*** Supplied material ***

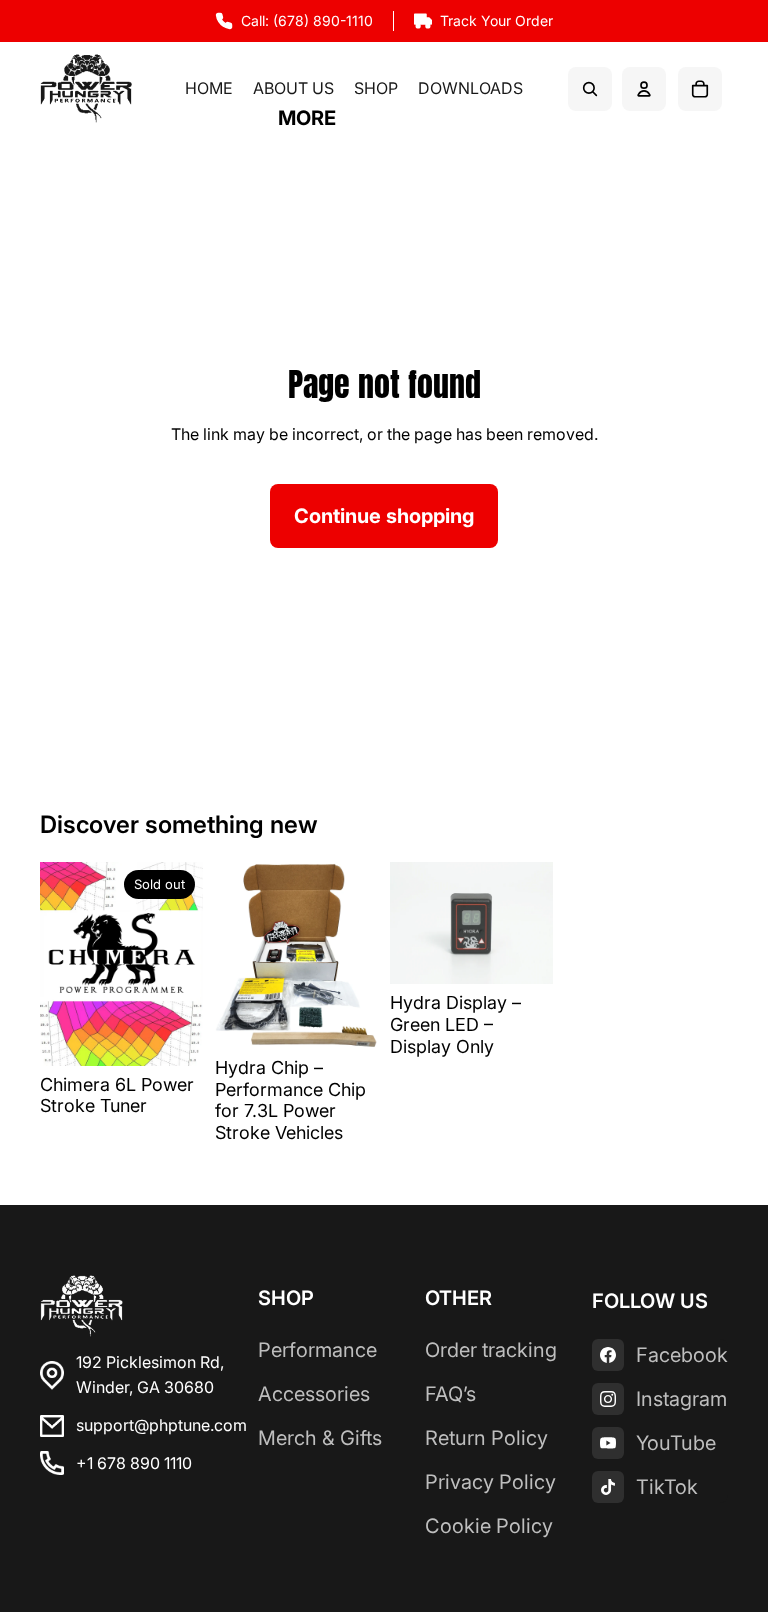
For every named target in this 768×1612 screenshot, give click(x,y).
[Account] (644, 89)
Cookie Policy (489, 1526)
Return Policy (486, 1438)
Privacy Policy (490, 1482)
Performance (317, 1350)
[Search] (590, 89)
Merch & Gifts (320, 1438)
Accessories (314, 1394)
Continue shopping (384, 516)
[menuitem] (307, 119)
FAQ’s (450, 1394)
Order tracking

*** End of Supplied material ***

The records above must be echoed exactly, minus their pictures.

For every named target in this 768×1612 screenshot, give click(x,y).
[Account] (644, 89)
Cookie Policy (489, 1526)
Return Policy (486, 1438)
Privacy Policy (490, 1482)
Performance (317, 1350)
[Search] (590, 89)
Merch & Gifts (320, 1438)
Accessories (314, 1394)
Continue shopping (384, 516)
[menuitem] (307, 119)
FAQ’s (450, 1394)
Order tracking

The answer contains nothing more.